On bright weekends Ira and I would take his bike and mine to the path that follows Ocean Beach. We'd ride against the wind, with the cracker-box houses of Sunset to our left and the misting and glimmering span of the Pacific to our right. Worries about parking and fueling were lost on those rides. I ignored the failing brakes and disengaging gears. For a mere 50 dollars, I had purchased freedom and brought it West with me.

On my first bike getaway, I rode with the Casparian sibs, Pete and Donna, on the winding, road from Clinton to Columbus, bumping over concrete bridges and swerving by stripped tires and aromatic roadkill. We stood and pumped up hills, and coasted between the lower fields. Dad picked us up at the park and documented our journey in snapshots. He treated us to frozen custards before heaping bikes and friends into the back of the farm truck and delivering us safely home.

On a grownup journey years later, my friend Barbara and I crisscrossed the flat streets of Key West on our rented bikes. We dodged roosters in Little Bahama and eased down Duvall and Southard, rolled through the stop sign on Angela and skidded on gravel as we cut around the sweltering cemetery. I can’t recall where we were going on those days, but I remember how we got there, cooled through time and space by the journey itself.

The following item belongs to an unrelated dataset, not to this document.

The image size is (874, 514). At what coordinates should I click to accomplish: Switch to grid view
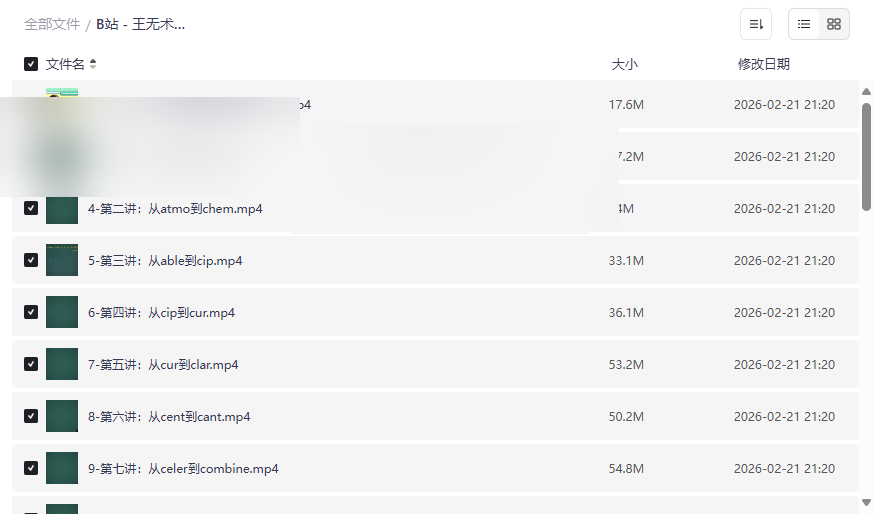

On a bolder expedition we left Gare St. Lazare in Paris, stepped off our train in Vernon and rented bikes to ride the 4 kilometers to Giverny. Already heady with bike-bought freedom we celebrated with an outdoor lunch of roasted vegetables. By the second glass of wine I was sobbing enthusiastically, caught in a circle of emotions brought on by wine and my all-too-recent divorce. I couldn’t finish my meal, and before getting back on our bikes we asked the waiter to package our leftovers for a later dejuner.

He emerged from the kitchen and in his hand was a small white plastic box containing my mushrooms and couscous. This carrier was, he said, a container detached from his own refrigerator. In French the shaken waiter explained to the still-crying me that he since had no carry out boxes, a part of his refrigerator would simply have to do. So–-still tipsy and now laughing--Barb and I hopped back on our wheels and headed to the gardens of Monet.  We left sorrow at the table. On a bike it’s just that easy–-get on and you’re beyond.

The childhood bikes, the rental bikes, the breezy San Francisco bikes-- they’re all a blur now, each one in a sequence of photo frames that signal, take me, rent me or to give away. An ending? No. Those frames click toward the next ride, the simple spinning wheels, cool air passing, and carefree moving forward once again.